さっきまで確かに痛かった胸が仄かな暖かさで満たされてる。
「また…明日もいっぱい笑顔を見せてね」
額にキスしてオレは隣に潜り込んだ。
◇ ◇ ◇
あれからどれくらい経ったんだろう?
隣で寝てたはじめちゃんが急に擦り寄って来た。
ほっぺたスリスリするもんだからはじめちゃんの髪がオレの顎やら喉やら胸をくすぐる。
「ん……。はじめちゃん、くすぐったいよ……」
うっすら目を開ければ、目に前にはじめちゃんの顔。
息が掛かるくらいの距離でちょっと口を突き出せばキス出来そうだった。
「!!!!!」
はじめちゃんの目がまん丸になってく。
珍しいね。はじめちゃんが朝までに起きるなんて……。
って言うかオレはまだまだ眠い……。
「……もう少し寝てようよ? ね?」
言って、少し唇を突き出せば思った通りキスできた。そのまま目を閉じて意識を手放そうとしたけどはじめちゃんがオレのパジャマにしがみついて話しかける。
「え、江藤さん?」
「ん〜〜〜〜? なにぃ〜〜〜〜?」
「あ、あ、あたしどうしてパパパパパジャマ着てるの!?」
「どうしてって……。そんなのオレが着替えさせたに決まってるじゃん……」
苦労…したんだからね。本当…大変だったんだから……。
「ブブブブブラ、ブラ、ブラ……」
「ああ……あれも、なんか……息苦しそうだったから外したよぉ」
「!!!!!!!!!!!!!!!!!!!!」
……なんかはじめちゃんがブルブル震えてる。
落ちる瞼を何とかこじ開けて見たはじめちゃんは耳まで真っ赤になって口をパクパクさせてた。

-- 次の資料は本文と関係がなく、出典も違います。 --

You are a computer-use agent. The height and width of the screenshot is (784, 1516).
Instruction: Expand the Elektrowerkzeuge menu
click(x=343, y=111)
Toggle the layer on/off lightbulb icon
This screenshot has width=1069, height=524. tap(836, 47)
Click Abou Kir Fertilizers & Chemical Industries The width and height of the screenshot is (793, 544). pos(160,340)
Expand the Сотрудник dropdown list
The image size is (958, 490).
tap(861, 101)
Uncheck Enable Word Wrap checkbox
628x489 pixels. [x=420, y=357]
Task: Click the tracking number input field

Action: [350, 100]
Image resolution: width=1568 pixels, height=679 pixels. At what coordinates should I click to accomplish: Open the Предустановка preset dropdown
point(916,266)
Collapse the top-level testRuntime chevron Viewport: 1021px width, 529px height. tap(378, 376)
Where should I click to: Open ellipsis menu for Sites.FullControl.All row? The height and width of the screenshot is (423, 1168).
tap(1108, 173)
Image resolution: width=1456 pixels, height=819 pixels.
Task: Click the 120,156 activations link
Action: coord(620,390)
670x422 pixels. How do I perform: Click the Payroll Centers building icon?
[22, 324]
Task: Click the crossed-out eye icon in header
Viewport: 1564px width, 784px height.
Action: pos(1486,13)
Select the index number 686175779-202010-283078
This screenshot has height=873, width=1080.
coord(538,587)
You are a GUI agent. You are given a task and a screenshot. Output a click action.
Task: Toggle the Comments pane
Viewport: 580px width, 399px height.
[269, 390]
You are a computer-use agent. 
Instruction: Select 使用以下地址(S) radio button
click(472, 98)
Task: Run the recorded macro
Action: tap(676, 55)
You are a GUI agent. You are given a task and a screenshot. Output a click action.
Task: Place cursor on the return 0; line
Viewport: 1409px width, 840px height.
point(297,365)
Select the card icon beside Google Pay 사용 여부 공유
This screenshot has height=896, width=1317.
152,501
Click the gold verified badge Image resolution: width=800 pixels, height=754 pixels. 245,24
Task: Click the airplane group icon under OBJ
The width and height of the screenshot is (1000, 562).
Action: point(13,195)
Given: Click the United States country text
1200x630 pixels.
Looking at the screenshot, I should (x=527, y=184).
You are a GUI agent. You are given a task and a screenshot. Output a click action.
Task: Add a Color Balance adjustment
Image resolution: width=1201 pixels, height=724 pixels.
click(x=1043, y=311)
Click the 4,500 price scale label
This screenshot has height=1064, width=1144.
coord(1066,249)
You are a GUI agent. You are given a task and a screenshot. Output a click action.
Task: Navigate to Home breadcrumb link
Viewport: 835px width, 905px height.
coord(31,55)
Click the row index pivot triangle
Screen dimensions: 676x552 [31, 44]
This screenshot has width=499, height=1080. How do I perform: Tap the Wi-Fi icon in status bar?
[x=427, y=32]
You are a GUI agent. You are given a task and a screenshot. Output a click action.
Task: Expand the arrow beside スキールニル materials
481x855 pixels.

……心配してるのかな? オレが何かしたんじゃないかって……。当たり前か。
「……何も見てないし、何もさわってないよ……」
「……………………え?」
「オレ…すごく…我慢……したもん。だから……すごい疲れた……。お願いだから……もう少し……寝かせて……」
それが限界でオレの瞼はぴったりと閉じてしまった。
「……江藤さん?」
ごめん、マジで眠いんだ。
応える代わりぎゅうっと抱き寄せて頬摺りする。
オレの意識は眠りの底にどんどん沈んでいったけど腕の中の温もりだけはいつまでも残っていた。
その温もりがいつまでもオレの腕の中にいて欲しいと願いながらオレはまた眠りに就いた──。